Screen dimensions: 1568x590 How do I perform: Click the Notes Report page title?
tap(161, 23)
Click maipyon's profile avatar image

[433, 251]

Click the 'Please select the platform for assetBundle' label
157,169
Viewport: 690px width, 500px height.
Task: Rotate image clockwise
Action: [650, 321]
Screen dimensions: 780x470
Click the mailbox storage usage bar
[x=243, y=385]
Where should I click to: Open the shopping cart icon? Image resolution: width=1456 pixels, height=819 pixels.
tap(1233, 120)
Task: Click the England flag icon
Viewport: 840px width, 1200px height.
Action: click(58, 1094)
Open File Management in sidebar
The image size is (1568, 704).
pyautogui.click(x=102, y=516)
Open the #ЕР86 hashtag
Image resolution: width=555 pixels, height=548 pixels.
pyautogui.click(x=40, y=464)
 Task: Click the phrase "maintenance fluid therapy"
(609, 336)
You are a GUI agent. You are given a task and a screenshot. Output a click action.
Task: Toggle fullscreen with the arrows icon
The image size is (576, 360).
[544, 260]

================

▶ DIRECTIONS FOR THIS TASK
Write out the lines above, starting at the line that contains "Task: Click the phrase" and ending with the final line, and nothing else; copy them exactly.

▶ OUTPUT
 Task: Click the phrase "maintenance fluid therapy"
(609, 336)
You are a GUI agent. You are given a task and a screenshot. Output a click action.
Task: Toggle fullscreen with the arrows icon
The image size is (576, 360).
[544, 260]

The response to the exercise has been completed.